A synthetic multi-cellular network of coupled self-sustained oscillators

  • Miguel Fernández-Niño, 
  • Daniel Giraldo, 
  • Judith Lucia Gomez-Porras, 
  • Ingo Dreyer, 
  • Andrés Fernando González Barrios, 
  • Catalina Arevalo-Ferro


Engineering artificial networks from modular components is a major challenge in synthetic biology. In the past years, single units, such as switches and oscillators, were successfully constructed and implemented. The effective integration of these parts into functional artificial self-regulated networks is currently on the verge of breakthrough. Here, we describe the design of a modular higher-order synthetic genetic network assembled from two independent self-sustained synthetic units: repressilators coupled via a modified quorum-sensing circuit. The isolated communication circuit and the network of coupled oscillators were analysed in mathematical modelling and experimental approaches. We monitored clustering of cells in groups of various sizes. Within each cluster of cells, cells oscillate synchronously, whereas the theoretical modelling predicts complete synchronization of the whole cellular population to be obtained approximately after 30 days. Our data suggest that self-regulated synchronization in biological systems can occur through an intermediate, long term clustering phase. The proposed artificial multicellular network provides a system framework for exploring how a given network generates a specific behaviour.


Designing multicellular systems to exhibit finely tuned coordinated behaviour is a major challenge in synthetic biology. In the past decade, the main efforts in this field focused on the study of simplified elements, such as switches[13], cascades [4], pulse generators [5], oscillators [610] and logic gates [11,12], for instance. All of these circuits usually aim at controlling isolated cellular functions. Right now, we are at the cusp of the second wave of synthetic biology, where the separate parts and modules need to be integrated to create a system level circuitry [13]. This significant step forward will be of enormous help to understand how various phenomena arise from the connectivity of genes and proteins.

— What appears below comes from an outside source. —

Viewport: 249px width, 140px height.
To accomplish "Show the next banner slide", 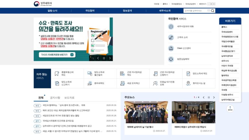I will (110, 58).
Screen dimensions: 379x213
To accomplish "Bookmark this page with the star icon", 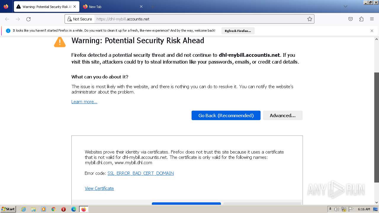I will (x=310, y=19).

At the theoretical level several studies already addressed the problem of coupled synthetic units [1416], as a means to study open biological questions.

However, only recently first experimental breakthrough was achieved in this context [17,18]. By combining elements from the quorum sensing machineries of Vibrio fischeri and Bacillus thuringiensis Danino and Co-workers engineered a systemic genetic clock in an Escherichia coli population. Global oscillations of the artificial quorum sensing module (placed in separate cells) were induced when a critical cell density was reached [17,18]. The timer in this global system is the concentration of N-(3-oxohexanoyl) homoserine lactone (AI), the signal transmitter in bacterial quorum sensing. Whereas the synthetic module does not produce self-sustained oscillations and does not oscillate in an individual cell, it only oscillates when a significant number of cells are present and the intercellular communication via AI induces bulk oscillations. Until now, every designed system relies on high concentrations of AI, while low concentrations do not induce expression in the system. For this reason, the circuit needs to be placed on a well where high cellular concentrations can be reached [18] Nonetheless, this is doubtlessly an important step towards the goal of synchronising autonomous, cell-intrinsic clocks.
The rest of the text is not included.